Alec Karakatsanis: And I think it was extraordinarily telling that over the course of litigating that case, it was as if the entire Harris County community became involved and had opinions about it and it became a very important local political issue. So in the middle of our case, um, organizers had been working really hard since we filed the case. They’d been going door to door. They’d been holding community education events. They’d been holding press conferences and they’d been showing the videos at these bail hearings to people all over Houston. Journalists had been covering it and it became a big political issue in the 2016 election and in fact all of the local candidates who ran on a bail reform platform actually won. So in the middle of our case, there was a new DA and a new sheriff and one of the sixteen judges was up for election and a bail reform candidate won and so all of a sudden the top officials in Harris County switched sides and began supporting our case. So the Harris County DA Kim Ogg and the Harris County Sheriff Ed Gonzalez, they said it doesn’t make any sense from a public safety perspective to keep people in jail just because they can’t pay. And it certainly is devastating to the thousands of people in their families who are stuck in jail every single year in Harris County just because they can make a payment. Not to mention it’s extraordinarily expensive for Harris County, which I believe spent about $500,000 a day on jails. And so it created this really interesting dynamic in in court where a bunch of the old guard judges had been vehemently defending their old system and when it came time to actually make arguments in the court, something really incredible happened.
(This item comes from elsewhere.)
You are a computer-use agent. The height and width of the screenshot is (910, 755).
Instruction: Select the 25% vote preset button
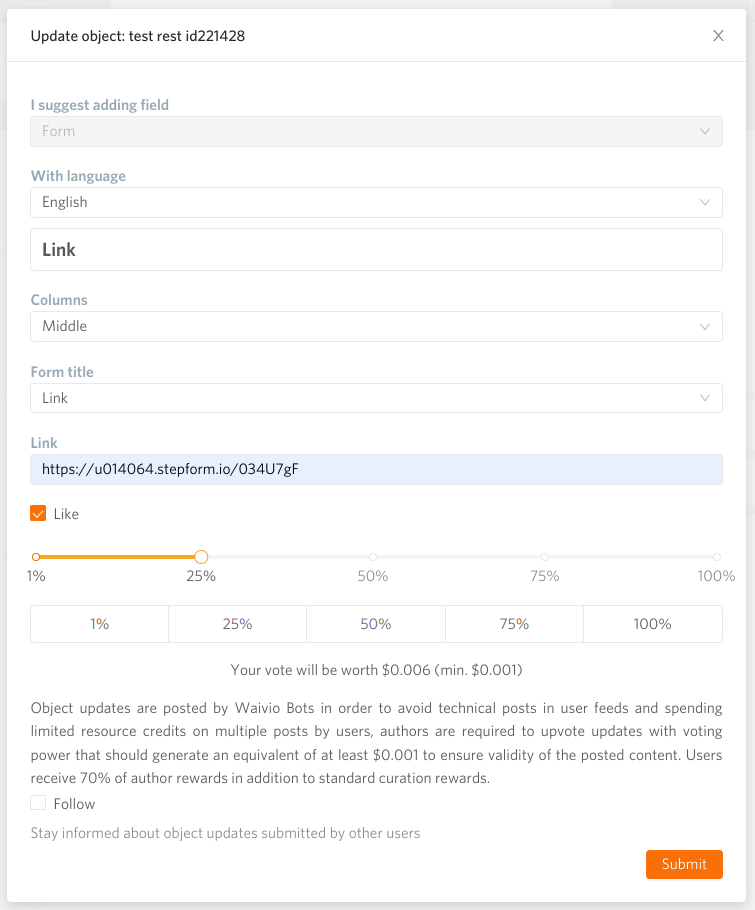point(237,624)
They didn’t really have any good arguments. Instead they argued that the people that are stuck in the Harris County jail, the twenty thousand people a year that can’t afford their bail, they’re not in there because they can’t pay, they’re not in there because they’re poor, but they argued in federal court that those people are there because they want to be there. They want to be in jail.

Clint: So the government is claiming that people are staying in jail because they want to be there.

Alec Karakatsanis: Yes. It was a really incredible moment.

Clint: Wow.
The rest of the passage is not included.